EXERCISE DETAILS – Locate every line below that contains the word "Educational" and copy it.

[Stored items from a collection]
::::

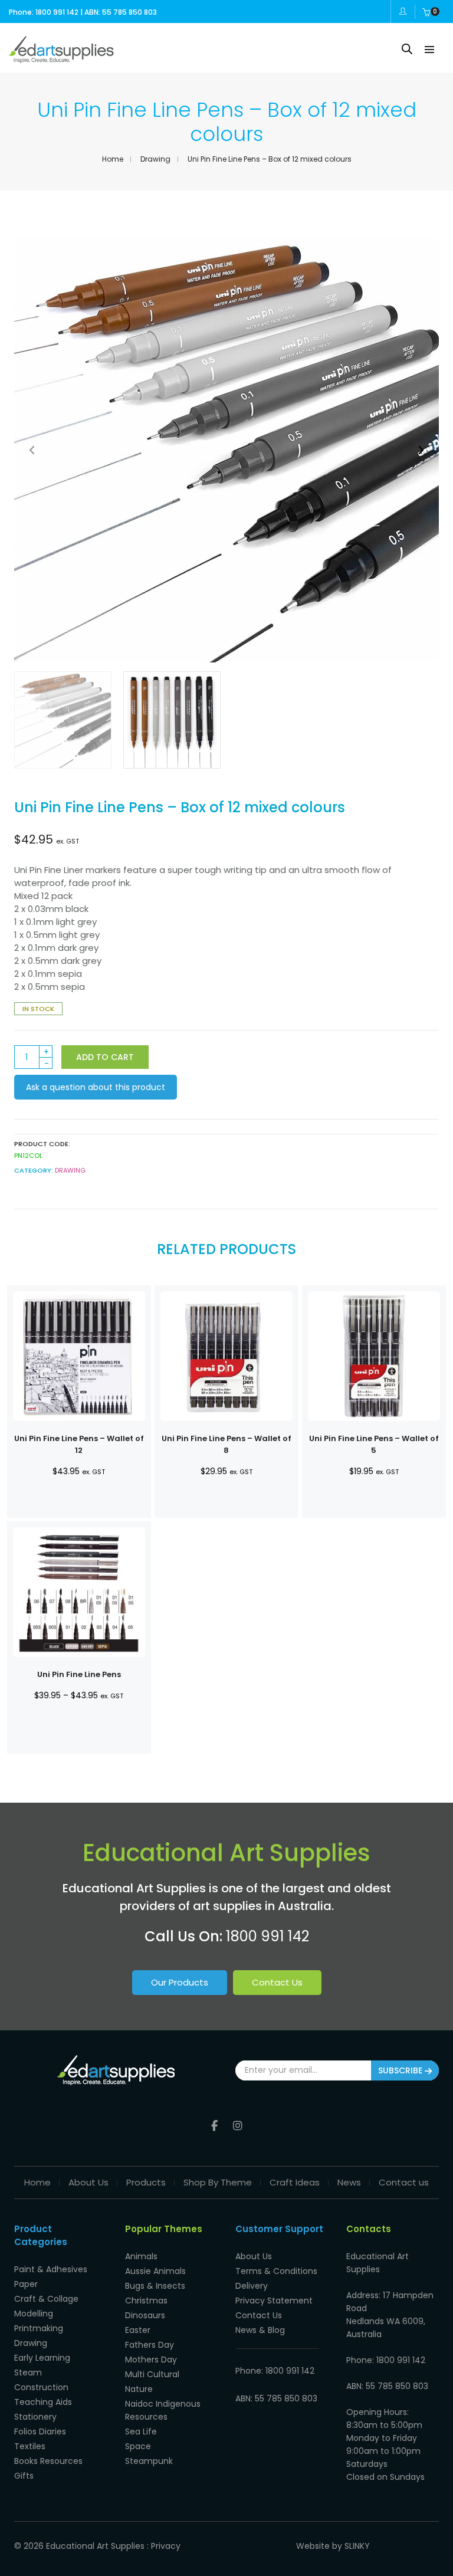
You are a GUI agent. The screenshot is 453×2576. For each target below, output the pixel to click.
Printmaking (38, 2328)
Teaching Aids (43, 2402)
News (349, 2182)
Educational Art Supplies (95, 2546)
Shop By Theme (217, 2182)
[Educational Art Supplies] (61, 58)
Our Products (179, 1982)
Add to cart (105, 1057)
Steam (28, 2372)
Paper (26, 2284)
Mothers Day (151, 2359)
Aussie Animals (155, 2271)
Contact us (404, 2182)
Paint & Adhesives (50, 2269)
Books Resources (48, 2461)
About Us (88, 2182)
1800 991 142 (267, 1936)
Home (112, 159)
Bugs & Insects (155, 2286)
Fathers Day (149, 2345)
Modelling (33, 2313)
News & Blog (260, 2330)
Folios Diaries (40, 2431)
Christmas (146, 2300)
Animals (141, 2256)
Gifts (24, 2476)
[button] (421, 450)
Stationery (35, 2417)
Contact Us (277, 1982)
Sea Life (141, 2431)
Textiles (29, 2446)
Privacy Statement (274, 2300)
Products (146, 2182)
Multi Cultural (152, 2374)
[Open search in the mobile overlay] (407, 49)
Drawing (155, 159)
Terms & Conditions (276, 2271)
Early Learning (42, 2358)
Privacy (165, 2546)
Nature (139, 2389)
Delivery (251, 2286)
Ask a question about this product (95, 1087)
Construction (41, 2387)
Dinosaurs (145, 2315)
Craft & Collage (46, 2299)
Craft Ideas (295, 2182)
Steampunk (149, 2461)
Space (138, 2446)
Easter (137, 2330)
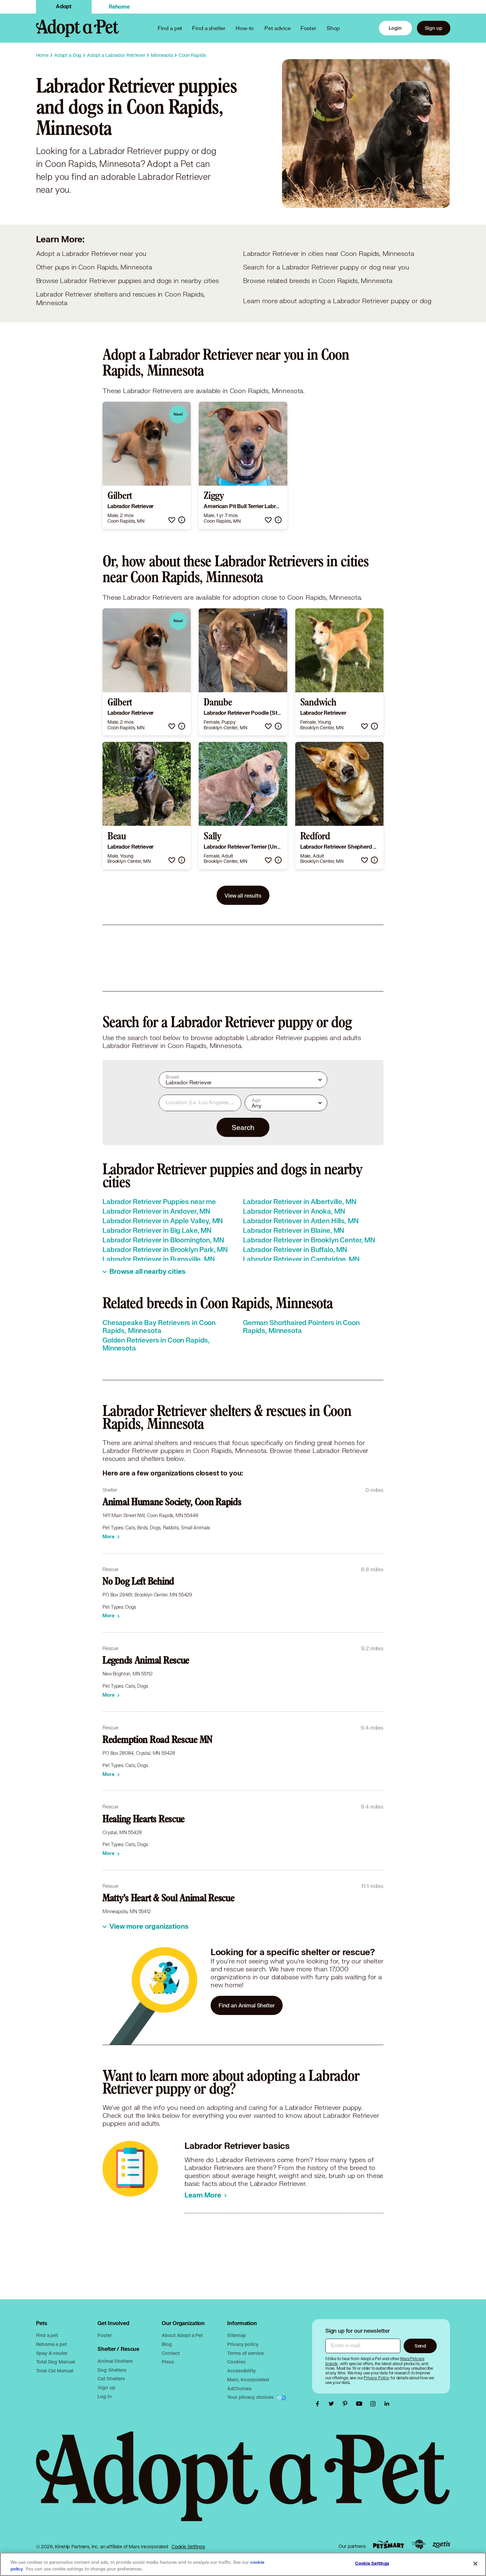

::::

EXERCISE RESULT –
Educational Art Supplies (95, 2546)
[Educational Art Supplies] (61, 58)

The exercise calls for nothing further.